顔を伏せて電子マネーカードと本屋のポイントカードをトレーに置いた。
余りにも焦っているような様子に店員は眉をひそめるがレジの台に置いた本を目がテンになり、点になった目を更にこちらに向けてきた。
(ほらっ、二度見されたじゃん!)
ここから地獄の問答が始まるのだ。僕はよく知っている。
「ポイントカードお預かりしますね」
「はい」
「電子カードのお支払いでよろしいですか?」
「はい」
「本にカバーをおかけいたしましょうか?……ふっ」
「っ………はい……」
こいつ笑いやがった。
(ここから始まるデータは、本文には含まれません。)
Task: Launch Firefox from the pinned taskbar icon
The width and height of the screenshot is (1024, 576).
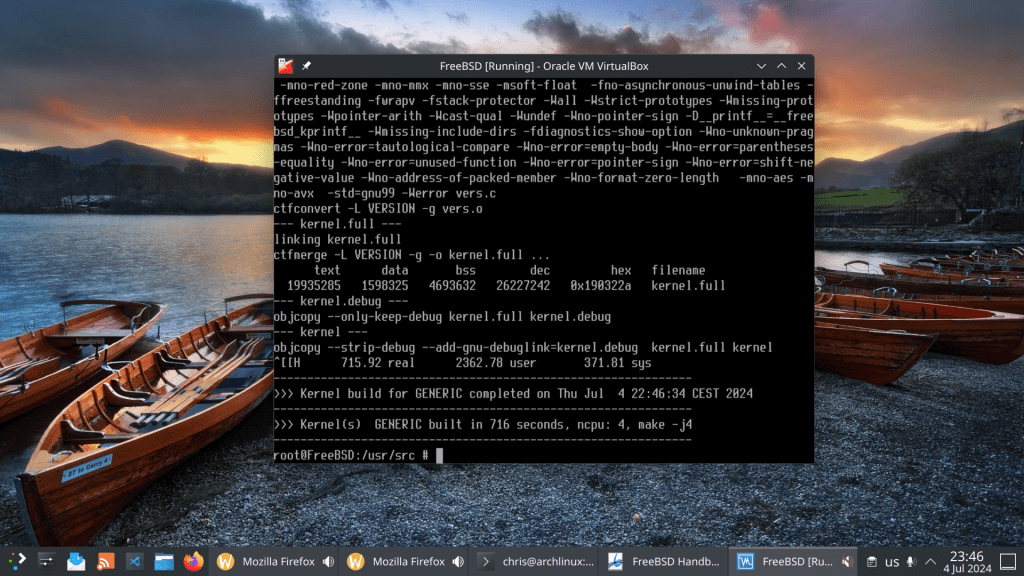Action: click(193, 561)
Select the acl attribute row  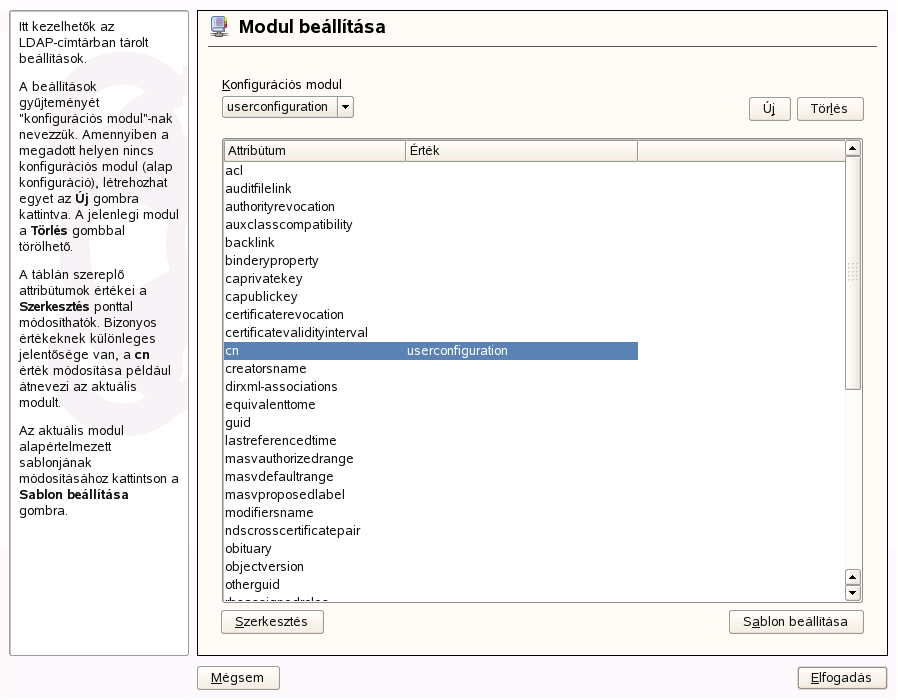click(x=300, y=169)
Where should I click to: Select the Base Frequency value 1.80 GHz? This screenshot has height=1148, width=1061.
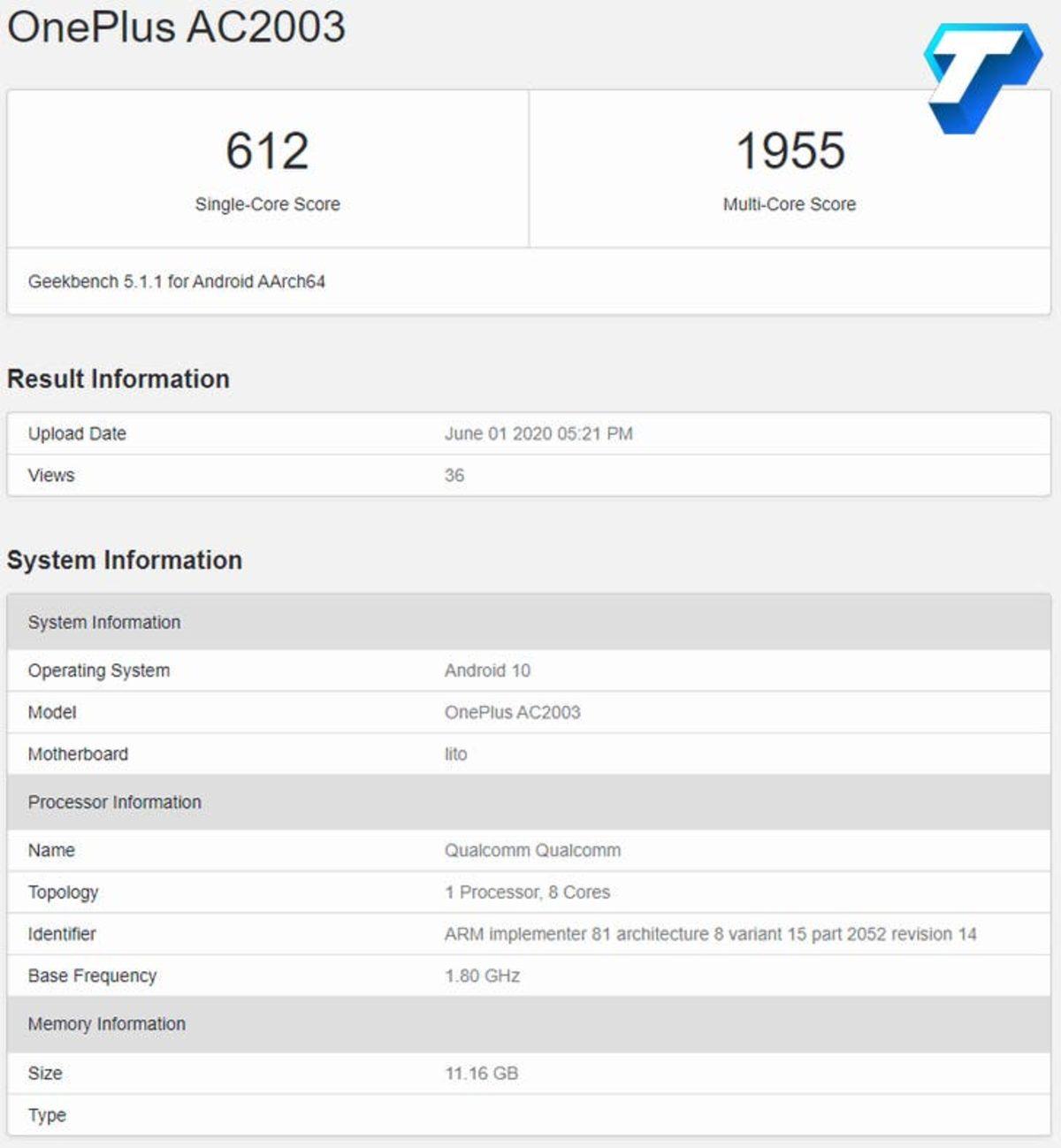pos(482,976)
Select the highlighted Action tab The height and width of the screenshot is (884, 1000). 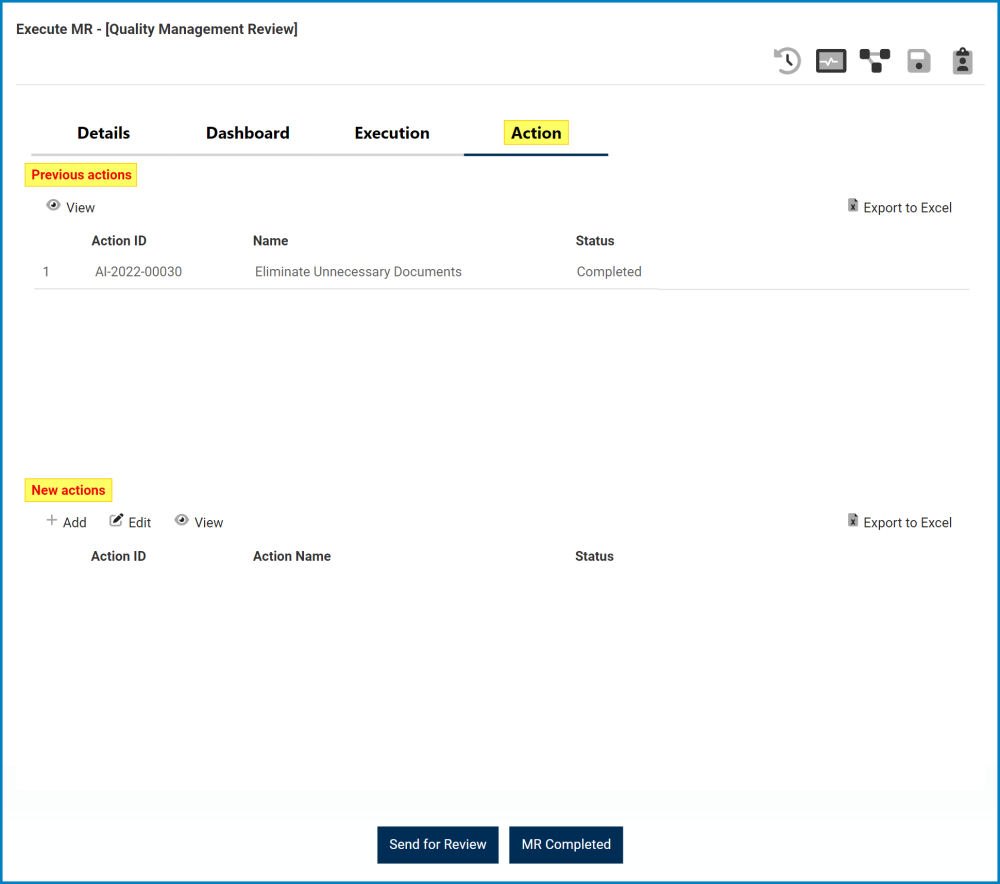[536, 132]
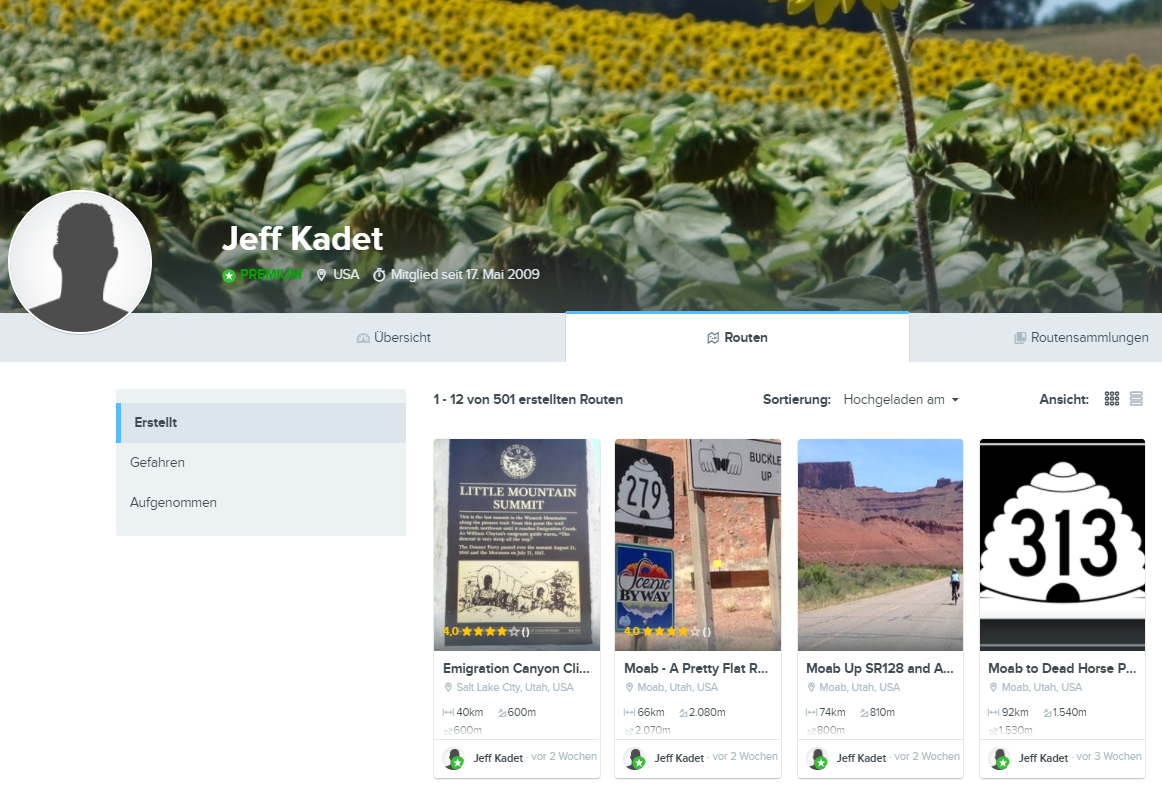The width and height of the screenshot is (1162, 791).
Task: Switch to grid view icon
Action: click(x=1112, y=399)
『カバーくらいはかけておいたほうがいいですよ(笑)』って聞こえた!
店員の嘲笑から逃げるように本屋を出ると逃げるようにデパートを後にした。
(しばらくあの本屋行けないな……)
少しでも早く帰路を終えたい僕は地元の人ですらあまり知らない近道を使った。
この道は人通りが極めて少なく、茂み道のため時折野生の動物と遭遇することができる。散歩するならこの道だ。
ざっざっざっと足音が後方から聞こえた。
残念ながら今回は一人きりのお散歩とはいかないようだ。
時刻は夕暮れ時、春に鳴く珍しいクビキリギスが昼の別れを告げる。
真っ赤な空に昼とも夜とも違う空気感。この時間を何というのだっけ……?
僕の歩速を超えた速度で一歩一歩ざっざっという音が近づいてくる。僕の思考は場違いにも思い出すことに容量を取られてすぐそばの人影に気付かなかった。